03.05.02
Interventions urgentes

Mauritanie: arrestation de M. Boubacar Ould Messaoud, Président de SOS Esclaves Mauritanie

APPEL URGENT – L’OBSERVATOIRE

MAU 001 / 0205 / OBS 029
Arrestation / Détention
MAURITANIE
3 mai 2002


L'Observatoire pour la protection des défenseurs des droits de l'Homme, programme conjoint de la FIDH et de l'OMCT, vous prie d'intervenir de toute urgence à propos de la situation suivante en Mauritanie.

Brève description des faits :

L’Observatoire a été informé par l’organisation SOS Esclaves Mauritanie / Section Europe de l’arrestation, le 2 mai 2002, de M. Boubacar Ould Messaoud, Président de SOS Esclaves Mauritanie.

Selon les informations reçues, M. Ould Messaoud a été arrêté à son domicile, à Nouakchott, par les services de la Direction de la Sûreté de l’Etat (D.S.E), sur ordre du Commissaire principal de police, M. Deddahi Ould Abdallahi. M. Ould Messaoud était alors en audience avec le Consul des Etats-Unis.

Après que M. Ould Messaoud eut été emmené de force, sans mandat d’arrêt, des membres de la D.S.E restés sur place ont fouillé son domicile et emporté des documents se trouvant dans son bureau. Dans la nuit du 2 au 3 mai, les membres de la D.S.E sont revenus et ont emporté son ordinateur.

Selon les informations reçues, cette arrestation fait suite à l’intervention de M. Boubacar Ould Messaoud sur Radio France International le 30 avril 2002, lors de laquelle il a dénoncé les actes de torture infligés à M. Salem Ould Sidi Ya’raf, présumé militant du mouvement d’opposition clandestin « Conscience et résistance », détenu durant quatre jours en avril 2002. Celui-ci avait détaillé les tortures qu’il avait subies pendant sa détention aux mains de la police politique, dans une déclaration enregistrée par le Président de SOS Esclaves et largement diffusée. Soumis à de multiples pressions, la victime s’était ensuite rétractée publiquement, dans un communiqué diffusé depuis par la police. Or, renforcées par les témoins oculaires de son état de santé à sa sortie de prison, les déclarations initiales de M.Ould Sidi Yarav ont fait l'objet de plusieurs enregistrement audio, et d'un témoignage écrit de sa main. Ces éléments devaient être remis hier par M. Boubacar Ould Messaoud au Consul des Etats Unis.

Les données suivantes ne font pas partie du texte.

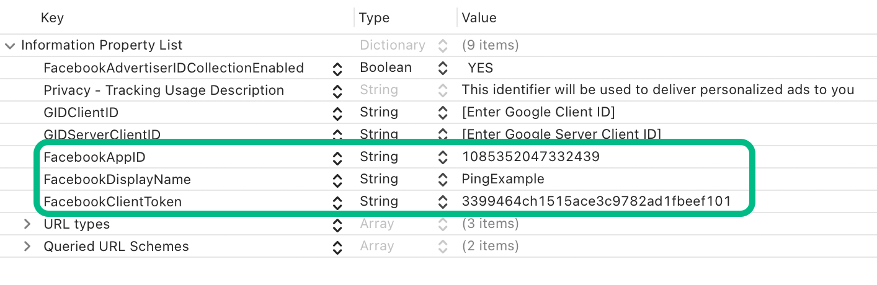The height and width of the screenshot is (285, 877).
Task: Click the Type column header
Action: [374, 18]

Par ailleurs, cette arrestation intervient deux jours avant le départ de M. Ould Messaoud pour l’Afrique du Sud, où celui-ci devait représenter un collectif de 13 ONG de défense des droits de l’Homme mauritaniennes, le FONADH (Forum des organisations nationales des droits humains en Mauritanie), lors de la 31ème session ordinaire de la Commission africaine des droits de l’Homme et des peuples, qui se tient à Pretoria du 2 au 16 mai 2002.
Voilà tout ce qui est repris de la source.